Historically, optimal transport was about moving a pile of mortar efficiently or transferring the output of an array of steel mines optimally. This type of problem has been found to arise in many different fields of mathematics, science, and engineering—from fluid dynamics to many-electron physics to artificial intelligence—and in the last three decades interest in the subject has exploded.
This accessible book begins with an elementary and self-contained chapter on optimal transport on finite state spaces that does not require measure theory or functional analysis. It builds up mathematical theory rigorously and from scratch, aided by intuitive arguments, informal discussion, and carefully selected applications. It is the first book to cover modern topics such as Wasserstein GANs and multimarginal problems and includes a discussion of numerical methods and basic MATLAB code for simulating optimal transport problems directly via linear programming or more efficiently via the Sinkhorn algorithm. Additionally, it provides classroom-tested exercises in every chapter.
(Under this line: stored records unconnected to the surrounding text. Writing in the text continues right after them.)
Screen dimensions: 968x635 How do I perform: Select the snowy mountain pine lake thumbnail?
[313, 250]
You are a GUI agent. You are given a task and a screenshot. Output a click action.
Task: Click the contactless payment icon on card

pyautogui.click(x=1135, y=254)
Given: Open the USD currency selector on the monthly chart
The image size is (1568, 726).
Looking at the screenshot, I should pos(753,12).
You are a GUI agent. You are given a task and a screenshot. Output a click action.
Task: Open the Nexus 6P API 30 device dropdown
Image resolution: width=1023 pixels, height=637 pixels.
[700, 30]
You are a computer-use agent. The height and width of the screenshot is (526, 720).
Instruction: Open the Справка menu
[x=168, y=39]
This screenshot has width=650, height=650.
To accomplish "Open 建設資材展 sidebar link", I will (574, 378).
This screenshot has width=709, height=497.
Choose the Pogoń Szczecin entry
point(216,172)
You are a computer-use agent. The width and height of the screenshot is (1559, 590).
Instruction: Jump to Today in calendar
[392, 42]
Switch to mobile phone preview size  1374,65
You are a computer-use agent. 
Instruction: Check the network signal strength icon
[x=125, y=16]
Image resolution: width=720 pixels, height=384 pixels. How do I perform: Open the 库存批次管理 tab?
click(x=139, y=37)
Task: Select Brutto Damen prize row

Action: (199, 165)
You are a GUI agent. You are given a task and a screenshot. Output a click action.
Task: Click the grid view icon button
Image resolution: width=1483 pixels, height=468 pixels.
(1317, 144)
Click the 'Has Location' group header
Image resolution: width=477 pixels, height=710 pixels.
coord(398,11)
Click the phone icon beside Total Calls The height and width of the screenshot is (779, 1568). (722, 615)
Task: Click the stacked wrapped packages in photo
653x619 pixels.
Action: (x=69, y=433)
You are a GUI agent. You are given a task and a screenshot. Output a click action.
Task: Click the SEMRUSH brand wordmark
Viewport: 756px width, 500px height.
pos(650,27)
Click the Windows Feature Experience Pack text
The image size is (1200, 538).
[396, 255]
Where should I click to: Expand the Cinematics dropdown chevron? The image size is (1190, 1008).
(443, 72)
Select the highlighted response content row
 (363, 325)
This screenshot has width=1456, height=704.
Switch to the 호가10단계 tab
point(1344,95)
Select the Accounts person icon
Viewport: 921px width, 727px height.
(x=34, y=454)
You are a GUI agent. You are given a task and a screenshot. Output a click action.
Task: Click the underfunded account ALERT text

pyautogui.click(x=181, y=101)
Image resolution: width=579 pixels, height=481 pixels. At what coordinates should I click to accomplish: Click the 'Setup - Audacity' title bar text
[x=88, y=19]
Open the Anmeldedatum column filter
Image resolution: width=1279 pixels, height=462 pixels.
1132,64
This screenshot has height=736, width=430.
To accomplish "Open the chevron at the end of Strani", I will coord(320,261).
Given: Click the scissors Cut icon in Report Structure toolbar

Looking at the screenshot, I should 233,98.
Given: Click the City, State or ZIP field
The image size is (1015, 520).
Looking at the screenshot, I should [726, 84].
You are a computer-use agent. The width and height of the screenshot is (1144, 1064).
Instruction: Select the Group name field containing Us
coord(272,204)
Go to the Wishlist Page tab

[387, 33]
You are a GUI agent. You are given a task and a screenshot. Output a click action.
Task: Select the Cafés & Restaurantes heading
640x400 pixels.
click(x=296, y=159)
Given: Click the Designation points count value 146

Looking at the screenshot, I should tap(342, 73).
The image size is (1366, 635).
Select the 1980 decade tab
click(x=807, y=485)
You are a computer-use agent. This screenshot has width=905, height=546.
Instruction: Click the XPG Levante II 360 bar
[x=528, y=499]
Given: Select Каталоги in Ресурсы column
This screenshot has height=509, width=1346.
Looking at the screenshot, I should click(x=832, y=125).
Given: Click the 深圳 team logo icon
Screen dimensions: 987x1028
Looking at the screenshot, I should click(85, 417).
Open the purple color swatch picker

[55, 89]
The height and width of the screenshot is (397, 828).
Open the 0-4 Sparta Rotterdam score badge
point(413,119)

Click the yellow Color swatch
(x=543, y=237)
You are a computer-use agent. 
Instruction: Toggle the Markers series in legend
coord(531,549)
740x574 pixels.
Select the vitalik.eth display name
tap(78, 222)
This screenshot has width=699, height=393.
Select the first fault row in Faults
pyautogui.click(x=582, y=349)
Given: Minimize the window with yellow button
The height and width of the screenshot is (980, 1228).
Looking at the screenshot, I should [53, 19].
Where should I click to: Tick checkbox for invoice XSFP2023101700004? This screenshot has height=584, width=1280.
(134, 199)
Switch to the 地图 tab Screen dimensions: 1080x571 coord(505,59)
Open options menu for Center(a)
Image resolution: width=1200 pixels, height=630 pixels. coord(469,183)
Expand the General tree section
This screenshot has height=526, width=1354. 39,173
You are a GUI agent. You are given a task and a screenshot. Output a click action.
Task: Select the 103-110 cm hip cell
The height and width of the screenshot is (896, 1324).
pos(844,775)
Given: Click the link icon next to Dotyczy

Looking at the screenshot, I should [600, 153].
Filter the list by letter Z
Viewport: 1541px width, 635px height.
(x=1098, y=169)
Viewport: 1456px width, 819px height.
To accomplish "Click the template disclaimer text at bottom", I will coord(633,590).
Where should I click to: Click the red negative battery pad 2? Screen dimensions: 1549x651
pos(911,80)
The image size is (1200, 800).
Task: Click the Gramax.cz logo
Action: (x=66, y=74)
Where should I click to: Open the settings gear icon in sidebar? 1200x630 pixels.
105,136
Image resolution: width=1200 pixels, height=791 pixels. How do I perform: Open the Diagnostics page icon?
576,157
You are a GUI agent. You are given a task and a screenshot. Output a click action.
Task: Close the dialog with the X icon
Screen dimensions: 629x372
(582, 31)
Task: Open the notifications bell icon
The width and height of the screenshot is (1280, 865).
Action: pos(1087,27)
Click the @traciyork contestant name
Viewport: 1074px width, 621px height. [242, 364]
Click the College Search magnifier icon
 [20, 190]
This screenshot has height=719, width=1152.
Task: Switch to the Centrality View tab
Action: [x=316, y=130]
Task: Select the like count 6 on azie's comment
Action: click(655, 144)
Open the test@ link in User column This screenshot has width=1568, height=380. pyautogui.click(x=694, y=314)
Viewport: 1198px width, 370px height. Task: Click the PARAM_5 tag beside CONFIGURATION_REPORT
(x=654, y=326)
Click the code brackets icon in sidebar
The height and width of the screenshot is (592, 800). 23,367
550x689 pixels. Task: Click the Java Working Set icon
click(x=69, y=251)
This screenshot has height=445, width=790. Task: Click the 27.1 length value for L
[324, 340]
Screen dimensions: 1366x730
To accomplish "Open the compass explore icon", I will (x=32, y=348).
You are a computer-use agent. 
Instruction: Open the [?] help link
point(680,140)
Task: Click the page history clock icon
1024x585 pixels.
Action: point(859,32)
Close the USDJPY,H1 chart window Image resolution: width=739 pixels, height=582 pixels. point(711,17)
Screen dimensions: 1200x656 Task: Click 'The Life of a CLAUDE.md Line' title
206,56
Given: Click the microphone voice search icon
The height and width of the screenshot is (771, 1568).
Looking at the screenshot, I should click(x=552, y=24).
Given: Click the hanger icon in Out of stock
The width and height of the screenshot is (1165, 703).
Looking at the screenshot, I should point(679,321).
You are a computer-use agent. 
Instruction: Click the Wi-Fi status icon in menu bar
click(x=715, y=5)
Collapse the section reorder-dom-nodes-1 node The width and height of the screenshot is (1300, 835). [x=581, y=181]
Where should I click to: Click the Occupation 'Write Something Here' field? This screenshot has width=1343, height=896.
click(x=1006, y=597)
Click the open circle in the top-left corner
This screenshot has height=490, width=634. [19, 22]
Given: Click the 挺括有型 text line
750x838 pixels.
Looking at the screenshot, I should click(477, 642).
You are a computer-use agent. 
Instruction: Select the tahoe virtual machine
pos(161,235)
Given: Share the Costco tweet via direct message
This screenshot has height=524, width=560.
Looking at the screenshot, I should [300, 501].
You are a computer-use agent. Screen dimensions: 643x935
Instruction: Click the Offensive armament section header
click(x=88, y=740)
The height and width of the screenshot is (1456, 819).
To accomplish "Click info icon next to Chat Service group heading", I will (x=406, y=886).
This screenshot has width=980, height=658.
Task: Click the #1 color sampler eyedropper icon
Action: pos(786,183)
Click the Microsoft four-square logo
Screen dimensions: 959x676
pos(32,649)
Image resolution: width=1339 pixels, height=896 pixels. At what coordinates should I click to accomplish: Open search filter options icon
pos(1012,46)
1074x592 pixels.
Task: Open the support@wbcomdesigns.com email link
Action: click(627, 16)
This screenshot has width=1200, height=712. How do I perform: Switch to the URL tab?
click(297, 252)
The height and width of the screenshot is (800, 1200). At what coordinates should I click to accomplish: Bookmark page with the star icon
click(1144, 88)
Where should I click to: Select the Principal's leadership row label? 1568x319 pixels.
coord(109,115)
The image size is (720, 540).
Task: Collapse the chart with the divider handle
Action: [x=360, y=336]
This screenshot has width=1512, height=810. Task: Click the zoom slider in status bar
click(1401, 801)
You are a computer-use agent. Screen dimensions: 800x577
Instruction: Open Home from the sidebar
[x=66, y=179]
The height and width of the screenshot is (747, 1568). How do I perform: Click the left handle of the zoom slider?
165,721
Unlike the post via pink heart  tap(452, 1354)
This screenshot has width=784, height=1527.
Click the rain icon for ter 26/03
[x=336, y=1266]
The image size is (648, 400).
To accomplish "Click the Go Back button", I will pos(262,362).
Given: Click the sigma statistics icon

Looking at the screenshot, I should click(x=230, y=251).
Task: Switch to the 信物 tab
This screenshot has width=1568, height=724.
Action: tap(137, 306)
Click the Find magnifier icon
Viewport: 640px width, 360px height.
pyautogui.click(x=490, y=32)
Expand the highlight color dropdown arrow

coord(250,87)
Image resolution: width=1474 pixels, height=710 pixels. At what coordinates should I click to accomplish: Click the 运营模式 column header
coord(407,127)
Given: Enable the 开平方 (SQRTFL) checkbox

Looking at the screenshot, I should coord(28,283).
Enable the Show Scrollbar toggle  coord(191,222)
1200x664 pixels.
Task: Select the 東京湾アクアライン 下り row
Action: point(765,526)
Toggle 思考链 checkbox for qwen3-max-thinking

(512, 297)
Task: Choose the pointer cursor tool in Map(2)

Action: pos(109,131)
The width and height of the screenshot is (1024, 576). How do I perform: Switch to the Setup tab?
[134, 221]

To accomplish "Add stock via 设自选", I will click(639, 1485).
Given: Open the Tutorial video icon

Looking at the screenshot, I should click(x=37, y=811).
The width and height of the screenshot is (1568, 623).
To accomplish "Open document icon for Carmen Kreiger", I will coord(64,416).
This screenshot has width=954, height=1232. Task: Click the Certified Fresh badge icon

This book is for advanced undergraduate students, beginning graduate students, and researchers in applied mathematics. It will also be of interest to students and researchers in physics, engineering, computer science, data science, and machine learning who want to become familiar with cornerstone concepts, results, and methods.
Optimal Transport: A Comprehensive Introduction to Modeling, Analysis, Simulation, Applications is appropriate for a special topics course on optimal transport. It can also be used as a supplementary text for a general course on linear optimization, convex analysis, calculus of variations, or mathematical methods in data science.